Could you set down exactly the lines of the data below, starting at the one that holds "Search Catalog [button] (17, 2479)" and ending at the one that holds "Low (18, 2086)", both included, and only those?

Dataset entries:
▬▬▬▬▬▬▬▬▬▬

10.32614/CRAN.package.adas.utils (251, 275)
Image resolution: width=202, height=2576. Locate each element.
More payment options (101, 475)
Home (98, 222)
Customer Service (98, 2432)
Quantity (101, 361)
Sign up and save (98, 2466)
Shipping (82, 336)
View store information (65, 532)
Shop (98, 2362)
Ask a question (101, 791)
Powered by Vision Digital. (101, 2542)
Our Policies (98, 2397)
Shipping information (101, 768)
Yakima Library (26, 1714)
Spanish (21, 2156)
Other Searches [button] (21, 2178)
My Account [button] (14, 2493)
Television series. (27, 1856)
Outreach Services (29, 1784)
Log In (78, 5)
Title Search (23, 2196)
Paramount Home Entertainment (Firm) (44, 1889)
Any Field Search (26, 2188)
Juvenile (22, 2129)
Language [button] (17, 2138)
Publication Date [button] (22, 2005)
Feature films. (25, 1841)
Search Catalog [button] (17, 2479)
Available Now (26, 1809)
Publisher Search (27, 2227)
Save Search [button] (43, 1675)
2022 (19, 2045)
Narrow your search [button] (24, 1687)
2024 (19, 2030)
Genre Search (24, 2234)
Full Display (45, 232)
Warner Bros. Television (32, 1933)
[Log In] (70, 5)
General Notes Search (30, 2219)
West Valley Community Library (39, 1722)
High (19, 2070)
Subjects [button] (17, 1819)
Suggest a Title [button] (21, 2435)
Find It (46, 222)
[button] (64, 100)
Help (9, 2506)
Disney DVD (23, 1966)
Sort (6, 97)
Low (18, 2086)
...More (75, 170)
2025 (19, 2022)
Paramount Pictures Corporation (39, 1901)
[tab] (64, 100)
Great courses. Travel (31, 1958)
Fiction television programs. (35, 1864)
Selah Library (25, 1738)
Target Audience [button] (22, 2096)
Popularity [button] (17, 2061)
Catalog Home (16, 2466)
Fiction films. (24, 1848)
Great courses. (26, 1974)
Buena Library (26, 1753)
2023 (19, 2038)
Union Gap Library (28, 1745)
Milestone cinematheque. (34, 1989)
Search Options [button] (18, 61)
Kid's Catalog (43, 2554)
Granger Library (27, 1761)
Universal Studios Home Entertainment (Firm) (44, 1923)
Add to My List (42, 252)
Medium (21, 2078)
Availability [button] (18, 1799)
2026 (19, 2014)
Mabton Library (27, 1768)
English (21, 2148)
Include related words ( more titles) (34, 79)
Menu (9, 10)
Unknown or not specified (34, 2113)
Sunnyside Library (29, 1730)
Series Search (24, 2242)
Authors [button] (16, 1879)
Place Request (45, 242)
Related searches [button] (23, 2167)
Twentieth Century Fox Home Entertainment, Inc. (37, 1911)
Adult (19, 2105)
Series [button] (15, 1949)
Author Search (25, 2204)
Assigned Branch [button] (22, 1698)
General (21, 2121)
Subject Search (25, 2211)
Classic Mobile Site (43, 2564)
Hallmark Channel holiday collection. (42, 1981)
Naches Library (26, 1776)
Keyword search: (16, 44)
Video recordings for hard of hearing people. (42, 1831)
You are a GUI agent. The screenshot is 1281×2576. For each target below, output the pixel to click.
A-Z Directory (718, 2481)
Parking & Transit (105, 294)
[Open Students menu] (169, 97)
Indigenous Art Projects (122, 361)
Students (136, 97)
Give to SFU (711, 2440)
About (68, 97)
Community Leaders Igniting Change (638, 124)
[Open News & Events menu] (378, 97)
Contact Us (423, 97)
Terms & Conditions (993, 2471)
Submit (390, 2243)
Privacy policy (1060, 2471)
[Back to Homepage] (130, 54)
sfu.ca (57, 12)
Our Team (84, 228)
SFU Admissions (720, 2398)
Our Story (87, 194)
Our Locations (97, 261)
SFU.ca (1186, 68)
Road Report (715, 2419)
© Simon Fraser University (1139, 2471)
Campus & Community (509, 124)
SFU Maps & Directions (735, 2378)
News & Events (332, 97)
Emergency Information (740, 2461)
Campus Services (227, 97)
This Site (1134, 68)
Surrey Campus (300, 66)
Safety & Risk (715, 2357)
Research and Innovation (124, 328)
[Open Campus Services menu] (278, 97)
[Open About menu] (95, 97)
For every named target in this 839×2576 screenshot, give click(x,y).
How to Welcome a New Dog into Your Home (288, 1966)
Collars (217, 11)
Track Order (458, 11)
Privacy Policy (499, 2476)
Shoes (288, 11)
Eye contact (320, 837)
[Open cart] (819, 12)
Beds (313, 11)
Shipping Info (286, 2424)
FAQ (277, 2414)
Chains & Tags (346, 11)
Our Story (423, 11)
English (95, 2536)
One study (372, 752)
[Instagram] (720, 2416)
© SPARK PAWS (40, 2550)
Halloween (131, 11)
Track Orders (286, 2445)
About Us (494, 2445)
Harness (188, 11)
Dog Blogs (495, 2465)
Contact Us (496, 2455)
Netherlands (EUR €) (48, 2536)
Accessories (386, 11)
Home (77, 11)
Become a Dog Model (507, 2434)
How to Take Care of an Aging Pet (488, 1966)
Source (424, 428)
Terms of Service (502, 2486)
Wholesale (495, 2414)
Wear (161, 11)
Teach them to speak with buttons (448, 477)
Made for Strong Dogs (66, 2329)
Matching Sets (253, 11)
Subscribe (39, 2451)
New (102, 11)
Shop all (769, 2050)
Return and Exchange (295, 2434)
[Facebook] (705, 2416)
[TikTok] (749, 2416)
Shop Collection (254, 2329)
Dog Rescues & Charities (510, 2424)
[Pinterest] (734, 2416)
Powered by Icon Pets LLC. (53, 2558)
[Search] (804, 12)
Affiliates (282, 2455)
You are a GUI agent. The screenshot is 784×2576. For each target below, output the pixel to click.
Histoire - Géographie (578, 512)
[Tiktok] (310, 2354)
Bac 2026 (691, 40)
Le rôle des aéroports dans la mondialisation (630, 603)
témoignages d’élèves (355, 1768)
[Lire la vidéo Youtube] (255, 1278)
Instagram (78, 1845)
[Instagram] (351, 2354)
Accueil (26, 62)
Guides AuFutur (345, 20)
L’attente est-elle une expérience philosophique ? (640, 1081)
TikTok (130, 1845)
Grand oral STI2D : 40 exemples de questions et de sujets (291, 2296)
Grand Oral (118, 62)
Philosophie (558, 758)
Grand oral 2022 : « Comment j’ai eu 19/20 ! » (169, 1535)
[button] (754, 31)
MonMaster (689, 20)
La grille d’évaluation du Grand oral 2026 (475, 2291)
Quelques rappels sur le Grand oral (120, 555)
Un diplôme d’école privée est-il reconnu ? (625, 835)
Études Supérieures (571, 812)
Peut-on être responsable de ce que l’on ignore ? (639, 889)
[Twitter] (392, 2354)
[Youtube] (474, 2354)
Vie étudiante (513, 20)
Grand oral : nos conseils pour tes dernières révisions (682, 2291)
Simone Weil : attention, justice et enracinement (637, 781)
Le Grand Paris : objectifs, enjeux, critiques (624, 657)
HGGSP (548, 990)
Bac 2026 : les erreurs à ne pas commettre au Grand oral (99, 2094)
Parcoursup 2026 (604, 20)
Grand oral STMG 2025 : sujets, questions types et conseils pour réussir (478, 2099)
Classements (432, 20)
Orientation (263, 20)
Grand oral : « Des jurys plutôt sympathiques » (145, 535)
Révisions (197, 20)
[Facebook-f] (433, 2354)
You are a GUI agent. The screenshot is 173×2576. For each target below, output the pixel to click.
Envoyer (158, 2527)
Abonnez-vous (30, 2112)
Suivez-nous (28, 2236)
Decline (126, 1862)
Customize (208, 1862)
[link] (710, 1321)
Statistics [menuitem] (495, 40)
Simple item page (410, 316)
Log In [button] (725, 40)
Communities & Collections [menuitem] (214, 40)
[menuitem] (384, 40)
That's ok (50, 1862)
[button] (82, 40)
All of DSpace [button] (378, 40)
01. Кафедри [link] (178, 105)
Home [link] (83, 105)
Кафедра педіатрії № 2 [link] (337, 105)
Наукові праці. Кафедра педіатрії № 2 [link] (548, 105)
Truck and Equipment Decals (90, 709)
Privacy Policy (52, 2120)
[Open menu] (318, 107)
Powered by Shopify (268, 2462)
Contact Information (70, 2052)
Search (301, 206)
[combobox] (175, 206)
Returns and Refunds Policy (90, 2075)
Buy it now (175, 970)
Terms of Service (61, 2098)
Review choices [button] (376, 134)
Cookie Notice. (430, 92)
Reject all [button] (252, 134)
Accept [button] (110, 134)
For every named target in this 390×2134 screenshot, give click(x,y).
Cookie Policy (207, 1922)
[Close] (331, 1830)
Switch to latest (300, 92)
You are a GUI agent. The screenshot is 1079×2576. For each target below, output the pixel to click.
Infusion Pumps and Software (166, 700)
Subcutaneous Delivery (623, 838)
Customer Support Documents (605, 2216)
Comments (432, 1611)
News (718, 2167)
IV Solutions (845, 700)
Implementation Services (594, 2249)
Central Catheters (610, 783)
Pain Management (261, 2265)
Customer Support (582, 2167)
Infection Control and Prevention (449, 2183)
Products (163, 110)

▬▬▬▬▬▬▬▬▬▬

▸ **ANSWER**
Search Catalog [button] (17, 2479)
Available Now (26, 1809)
Publisher Search (27, 2227)
Save Search [button] (43, 1675)
2022 (19, 2045)
Narrow your search [button] (24, 1687)
2024 (19, 2030)
Genre Search (24, 2234)
Full Display (45, 232)
Warner Bros. Television (32, 1933)
[Log In] (70, 5)
General Notes Search (30, 2219)
West Valley Community Library (39, 1722)
High (19, 2070)
Subjects [button] (17, 1819)
Suggest a Title [button] (21, 2435)
Find It (46, 222)
[button] (64, 100)
Help (9, 2506)
Disney DVD (23, 1966)
Sort (6, 97)
Low (18, 2086)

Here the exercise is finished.